Aim of the exercise
Restate all the data exactly, so that each line is the same as before.

Exercise data
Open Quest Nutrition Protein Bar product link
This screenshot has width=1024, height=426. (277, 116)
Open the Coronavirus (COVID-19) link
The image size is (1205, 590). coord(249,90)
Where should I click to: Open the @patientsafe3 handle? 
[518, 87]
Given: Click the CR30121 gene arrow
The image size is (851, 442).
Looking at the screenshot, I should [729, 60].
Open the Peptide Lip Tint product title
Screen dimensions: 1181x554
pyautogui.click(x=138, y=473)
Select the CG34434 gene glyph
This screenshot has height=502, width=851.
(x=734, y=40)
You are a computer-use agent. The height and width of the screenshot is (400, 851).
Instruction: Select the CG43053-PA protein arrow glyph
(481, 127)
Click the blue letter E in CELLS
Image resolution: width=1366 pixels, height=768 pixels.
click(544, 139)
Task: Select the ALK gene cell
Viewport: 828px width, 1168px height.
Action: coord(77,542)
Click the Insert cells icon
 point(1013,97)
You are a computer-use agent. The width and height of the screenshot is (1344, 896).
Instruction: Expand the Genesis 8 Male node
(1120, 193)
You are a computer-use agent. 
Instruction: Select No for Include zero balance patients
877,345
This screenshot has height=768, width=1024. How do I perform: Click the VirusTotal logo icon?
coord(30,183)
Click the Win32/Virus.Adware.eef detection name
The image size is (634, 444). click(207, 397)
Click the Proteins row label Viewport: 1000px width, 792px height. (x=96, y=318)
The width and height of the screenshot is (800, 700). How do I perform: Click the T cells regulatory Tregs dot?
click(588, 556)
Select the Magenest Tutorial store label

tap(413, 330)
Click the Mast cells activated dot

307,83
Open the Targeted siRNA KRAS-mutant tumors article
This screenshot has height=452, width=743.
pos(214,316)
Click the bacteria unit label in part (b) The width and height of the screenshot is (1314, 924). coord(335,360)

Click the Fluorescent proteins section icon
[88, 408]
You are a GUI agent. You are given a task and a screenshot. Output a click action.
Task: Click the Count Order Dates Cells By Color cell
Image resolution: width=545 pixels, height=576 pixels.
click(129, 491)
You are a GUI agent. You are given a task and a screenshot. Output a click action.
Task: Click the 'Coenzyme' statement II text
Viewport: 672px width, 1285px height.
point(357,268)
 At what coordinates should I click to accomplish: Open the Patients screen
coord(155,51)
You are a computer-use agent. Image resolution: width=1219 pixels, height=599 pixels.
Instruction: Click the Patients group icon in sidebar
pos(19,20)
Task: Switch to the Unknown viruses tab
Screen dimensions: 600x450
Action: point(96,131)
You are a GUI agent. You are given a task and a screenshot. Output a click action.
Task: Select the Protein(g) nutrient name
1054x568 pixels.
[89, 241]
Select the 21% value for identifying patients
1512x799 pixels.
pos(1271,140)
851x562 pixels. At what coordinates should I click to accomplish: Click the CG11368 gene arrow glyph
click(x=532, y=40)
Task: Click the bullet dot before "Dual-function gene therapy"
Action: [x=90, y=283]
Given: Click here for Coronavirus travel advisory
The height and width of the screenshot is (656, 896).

Output of the exercise
Open Quest Nutrition Protein Bar product link
This screenshot has width=1024, height=426. (277, 116)
Open the Coronavirus (COVID-19) link
The image size is (1205, 590). coord(249,90)
Where should I click to: Open the @patientsafe3 handle? 
[518, 87]
Given: Click the CR30121 gene arrow
The image size is (851, 442).
Looking at the screenshot, I should [729, 60].
Open the Peptide Lip Tint product title
Screen dimensions: 1181x554
pyautogui.click(x=138, y=473)
Select the CG34434 gene glyph
This screenshot has height=502, width=851.
(x=734, y=40)
You are a computer-use agent. The height and width of the screenshot is (400, 851).
Instruction: Select the CG43053-PA protein arrow glyph
(481, 127)
Click the blue letter E in CELLS
Image resolution: width=1366 pixels, height=768 pixels.
click(544, 139)
Task: Select the ALK gene cell
Viewport: 828px width, 1168px height.
Action: coord(77,542)
Click the Insert cells icon
 point(1013,97)
You are a computer-use agent. The width and height of the screenshot is (1344, 896).
Instruction: Expand the Genesis 8 Male node
(1120, 193)
You are a computer-use agent. 
Instruction: Select No for Include zero balance patients
877,345
This screenshot has height=768, width=1024. How do I perform: Click the VirusTotal logo icon?
coord(30,183)
Click the Win32/Virus.Adware.eef detection name
The image size is (634, 444). click(207, 397)
Click the Proteins row label Viewport: 1000px width, 792px height. (x=96, y=318)
The width and height of the screenshot is (800, 700). How do I perform: Click the T cells regulatory Tregs dot?
click(588, 556)
Select the Magenest Tutorial store label

tap(413, 330)
Click the Mast cells activated dot

307,83
Open the Targeted siRNA KRAS-mutant tumors article
This screenshot has height=452, width=743.
pos(214,316)
Click the bacteria unit label in part (b) The width and height of the screenshot is (1314, 924). coord(335,360)

Click the Fluorescent proteins section icon
[88, 408]
You are a GUI agent. You are given a task and a screenshot. Output a click action.
Task: Click the Count Order Dates Cells By Color cell
Image resolution: width=545 pixels, height=576 pixels.
click(129, 491)
You are a GUI agent. You are given a task and a screenshot. Output a click action.
Task: Click the 'Coenzyme' statement II text
Viewport: 672px width, 1285px height.
point(357,268)
 At what coordinates should I click to accomplish: Open the Patients screen
coord(155,51)
You are a computer-use agent. Image resolution: width=1219 pixels, height=599 pixels.
Instruction: Click the Patients group icon in sidebar
pos(19,20)
Task: Switch to the Unknown viruses tab
Screen dimensions: 600x450
Action: point(96,131)
You are a GUI agent. You are given a task and a screenshot. Output a click action.
Task: Select the Protein(g) nutrient name
1054x568 pixels.
[89, 241]
Select the 21% value for identifying patients
1512x799 pixels.
pos(1271,140)
851x562 pixels. At what coordinates should I click to accomplish: Click the CG11368 gene arrow glyph
click(x=532, y=40)
Task: Click the bullet dot before "Dual-function gene therapy"
Action: [x=90, y=283]
Given: Click here for Coronavirus travel advisory
The height and width of the screenshot is (656, 896).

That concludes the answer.